Third, many, perhaps most, of the national politicians whose votes are essential to passing infrastructure rehabilitation expenditures do not live day to day with their noses in the problems. As elected officials, their lives are somewhat cosseted to protect them from everyday problems. In Washington DC they primarily see new roads, bridges, tunnels, airports, and underground trains. Perhaps they carry images in their heads of the new infrastructure in DC that surrounds them all the time. And, even at home they often have their local staff pick them up and drive them around so that they do not see many of the everyday obstacles their constituents encounter.

Perhaps a broad national movement urging the House of Representatives and Senate to put their 535 noses into the broad base of decaying infrastructure would help instruct that important gang on the imminence and gravity of the problem. For example, every congressional district and state could schedule several infrastructure site visits for every member of the House and Senate every month to call everyone’s attention to the problems everywhere.

Where infrastructure progress has been made in recent years it has most often been the result of collaborations among the three sectors: government, business and not for profit. Those collaborations are hard to achieve among the sectors because the sectors do not generally work well together as they speak different languages and have little trust and regard for each other. That is another issue that needs to be addressed. See: www.intersector.com.

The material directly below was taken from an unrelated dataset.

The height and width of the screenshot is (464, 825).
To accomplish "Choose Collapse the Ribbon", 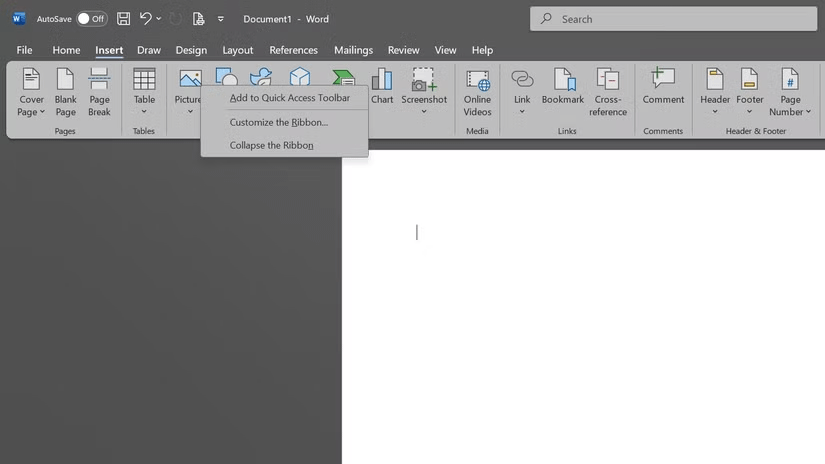I will 271,145.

In addition it would be a good idea going forward if some appropriate portion of the cost of all new infrastructure investments [ like the well-intended but sorrowfully insufficient Highway Fund] were set aside to create a fund in advance of inevitable maintenance and repair.

Something like that is done with Social Security and has strong public support to ensure that  funds will be there to pay retirement benefits when the time comes, which it inevitably does. Retirement is no more or less inevitable than the “sell by date” of infrastructure. When people retire they want to be just as safe as when they worked.

Cries for infrastructure maintenance have been like yelling into the wind.  Experience suggests no cause for optimism, so we settle for being realistic.

But, that does not mean we should stop yelling!!